I’ve just built my first site with SSL encryption courtesy of Cloudflare but the site still shows up as HTTP:// when you view it unless you physically type in HTTPS://

is there a fix for this? The site is of importance to it’s owner so I’m reluctant to experiment too much incase I screw something up.

You will need to redirect with an .htaccess file
here is a sample .htaccess file:

# htacess to remove www and redirect to https replace yourdomain with domain needed
RewriteEngine On
RewriteCond %{HTTP_HOST} ^www\.(.*) [NC]
RewriteRule ^(.*)$ https://%1/$1 [R=301,NC]
RewriteCond %{SERVER_PORT} 80
RewriteRule ^(.*)$$1 [R=301,L] 

You can also do this within cloudflare you will need to check out there help area.

you will need to check with your host as to were to place the .htaccess file.
take care testing all redirects. You may want to replace the r=301 (2 of them) with r=302 until you have tested completely.
return code 301 are permanent redirects so the will get cached.


Hi Doug,

Thanks for this - now the page won’t load though, “too many redirects”… :confused:

Any further suggestions? I’m on my knees here.

Did you do the redirects with the htacess or cloudflare?
From the message it sound like you are using Safari?
Did you use the r302?
Do you have any other redirects?

If you used htacess rename it and clear your cache to set it back to the way it was. Also reset cloudflare.
Some print outs of what you have and a URL might help us debug.

Ok there is a common misconception about using a .htaccess file to redirect to https://. I found this out by going to Apache IRC and asking a while back as I was attempting the same thing (and it wasn’t working). I’ve never used cloudflare so I"m unsure what you need to do in a more specific way. Are you hosting your own server? If not who is the web hosting company?

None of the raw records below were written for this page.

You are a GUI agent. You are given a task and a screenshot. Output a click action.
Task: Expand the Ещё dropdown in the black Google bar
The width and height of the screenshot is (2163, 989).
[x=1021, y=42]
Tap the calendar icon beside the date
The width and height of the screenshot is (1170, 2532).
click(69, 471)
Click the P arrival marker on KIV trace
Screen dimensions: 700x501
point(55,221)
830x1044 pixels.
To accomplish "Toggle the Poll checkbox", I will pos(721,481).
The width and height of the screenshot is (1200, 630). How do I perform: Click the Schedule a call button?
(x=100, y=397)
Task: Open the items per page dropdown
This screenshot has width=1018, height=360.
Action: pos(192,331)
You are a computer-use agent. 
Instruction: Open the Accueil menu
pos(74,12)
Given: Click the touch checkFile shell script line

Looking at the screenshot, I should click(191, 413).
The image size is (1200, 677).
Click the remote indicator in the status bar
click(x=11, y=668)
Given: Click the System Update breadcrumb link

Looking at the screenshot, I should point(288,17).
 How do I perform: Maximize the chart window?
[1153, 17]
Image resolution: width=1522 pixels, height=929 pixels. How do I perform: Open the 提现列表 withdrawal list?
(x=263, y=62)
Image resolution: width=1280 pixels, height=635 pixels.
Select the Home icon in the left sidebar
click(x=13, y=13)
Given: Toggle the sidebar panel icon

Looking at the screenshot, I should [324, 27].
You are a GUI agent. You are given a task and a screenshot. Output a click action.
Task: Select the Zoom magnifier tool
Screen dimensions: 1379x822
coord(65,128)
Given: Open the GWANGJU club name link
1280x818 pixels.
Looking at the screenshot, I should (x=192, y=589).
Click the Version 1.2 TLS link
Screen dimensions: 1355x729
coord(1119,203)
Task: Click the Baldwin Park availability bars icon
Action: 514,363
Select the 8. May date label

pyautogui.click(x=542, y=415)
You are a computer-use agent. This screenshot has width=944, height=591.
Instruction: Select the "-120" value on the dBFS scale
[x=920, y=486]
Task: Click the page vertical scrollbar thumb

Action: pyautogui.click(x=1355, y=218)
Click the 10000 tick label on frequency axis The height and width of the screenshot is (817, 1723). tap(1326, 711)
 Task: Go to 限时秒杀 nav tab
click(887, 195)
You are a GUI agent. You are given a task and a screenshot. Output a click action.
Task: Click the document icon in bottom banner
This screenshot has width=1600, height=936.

The proper command entered in a configuration file for Apache (if linux) is:
Redirect permanent / https://your_domain/
If running more than one domain then there would be one http://configuration file where the command should reside and another for the actual https:// domain.

My suggestion would be contact your web hosting company and ask them about how to enter the Redirect command.

you may set up an Cloudflare page rule, mine looks like this

Just a simple ask, but did you add HTTPS “(settings) (general)” web address? Always check the simple things first.

1 Like

Hi all, thanks for coming to the rescue. Yeah in the end i stumbled upon the stupidly simple page rule options on cloudflare which sorted it out instantly and awesomely.

Thanks Doug, yeah I was using Safari but Chrome had an issue with it too. Interestingly Firefox was fine and yeah I used r302.

I contacted the host first but they had no clue, they re-edited the .htaccess file a little bit and error404d the site and then said “whoops well we don’t know what we’re doing - you’re on your own - bye”. LOL

But yeah, more thumbs up for cloudflare and you guys. Thanks for being awesome.

This is the solution, as I had the same challenge.

100 points for you… before enforcing https you should check your site in different browsers first. some browsers will show warning popups when scripts, fonts or components are loaded over uncrypted connections. Some Webs I must publish locally and search & replace every http:// to https:// globally using Coda2. @dan if you’re reading this thread, maybe this could be a new feature in future versions? kinda publishing post-processor? searching and replacing strings? would be helpful for me.

1 Like